Silicon Valley is often the butt of jokes for the unusual workspace setups that some feel cater to an overly hip, distracted, entitled bunch of creatives. The extraordinary amount of money flowing in and out of tech and marketing companies probably makes unconventional office space seem even more frivolous.
Yet, the mindfulness movement is strong in the media, and supported by the medical community. Greater access to health care and focus on reducing stress and improving mental and physical health are allowing for freer conversation about how to balance increasingly hectic home and work lives.
You may not have a basketball court built into your office, or a corporate chef that specializes in local farm-to-table, or even an on-call massage therapist. There are five easy, time-efficient, and free-cheap ways to recharge during the work day, and keep you and your team on your best game.

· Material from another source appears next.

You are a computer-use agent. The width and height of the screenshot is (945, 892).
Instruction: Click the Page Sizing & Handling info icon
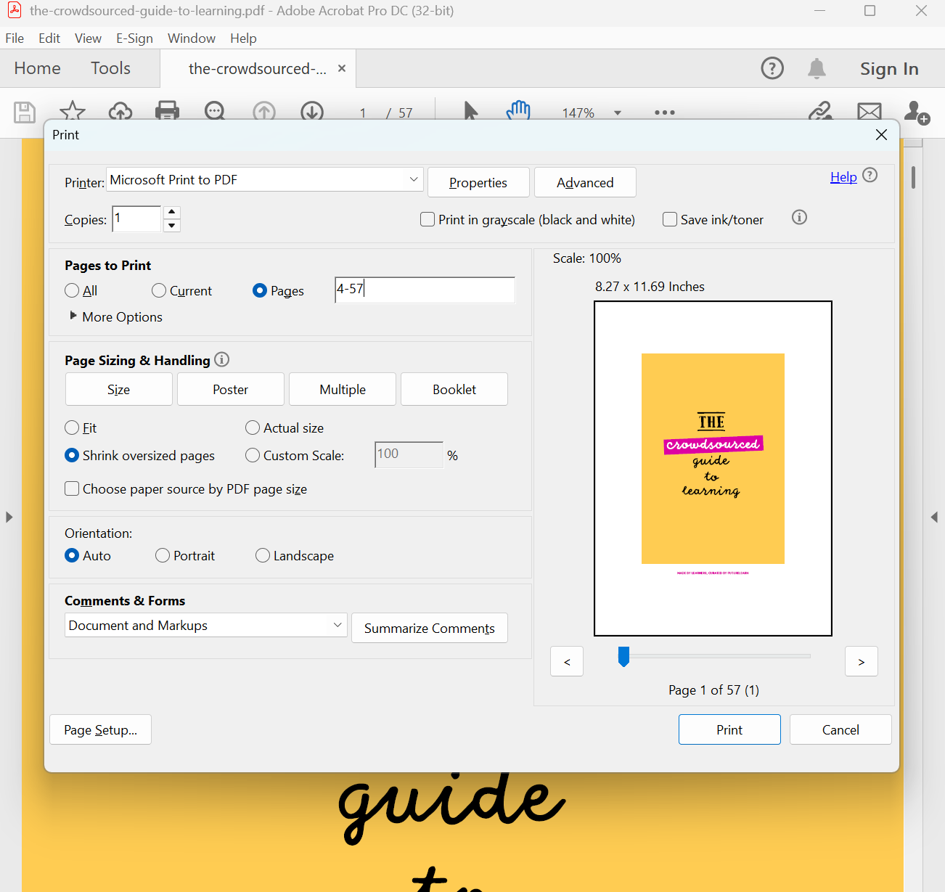coord(222,359)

1. Ten-Minute Meditation Break
The best practice for meditation is ten minutes (minimum) daily. Only ten minutes of each day can lower stress, increase focus, stimulate creativity, foster positivity, and more. All that, in only 10 minutes. Individually, or as a group, you can take a meditation break. Find a quiet space inside (or outside if climate), get comfortable, close your eyes, focus on the breath, and allow thoughts to come then go. Guided meditations are very helpful, especially for beginners. The Headspace app has many from which to choose, and a quick YouTube search will pull up hundreds of free ones.
2. Play for 15
This is so simple, so powerful, and yet can be so uncomfortable for adults. We’ve given up the basic, primal movement that kept our ancestors’ bodies (and our bodies as children) safe and fit, and kept our minds alert and curious. Chair-sitting is proving to have negative long-term affects, yet standing hurts our backs. Getting back into fluid movement stimulates blood circulation, lung power, dexterity, and energy as well as hinders development of degenerative brain disease. Climb, hang, crawl, skip, roll, throw a ball around, play tag or kick-the-can.
Music stimulates more parts of the brain than any other human function. It alters mood, increases creativity, fosters empathy, stimulates memory. It is very personal, though. If you work alone, having music on in the background will positively impact your day. Singing along is also a great stress-reducer. If you work with others, allowing headphones is a kind idea. Karaoke breaks, much like play, can bring some fun into the workplace.
We’re tethered to our tech for at least 1/3 of every day. We need to remove the ball-and-chain whenever possible on the job. Can you take calls on a mobile, outside? Do some writing or brainstorming on paper (outside)? Turn off the mobile, TV, and iPad to just focus on the computer? Unleash yourself. Responsibility and accountability are not related to how many different ways you can be reached by clients.
5. Fuel up wisely
Vending machines and fast food might be a last-choice necessity on rare occasions. Keep them rare. Eating cleaner and more deliberately immediately and directly affects mood and concentration. Pack food from home when possible, with plenty of healthy grazing options (nuts, dried fruit). Drink water, a lot. Powder additives and a shake bottle can keep the fire going during the day. Take a legit lunch break, for at least 30 minutes. Do not eat at your desk, in your office, or even inside if you don’t have to. Eat slowly, thoughtfully, thankfully.
Self-care needn’t be something we just do at home, in private. It certainly is something we can do with others, and on the job, without losing any of its benefits and in fact, applying the benefits to work. Enhanced creativity, increased productivity, extended goodwill, better physical health, more effective communication – coming from simple daily dedicated practice. Work hard, live better.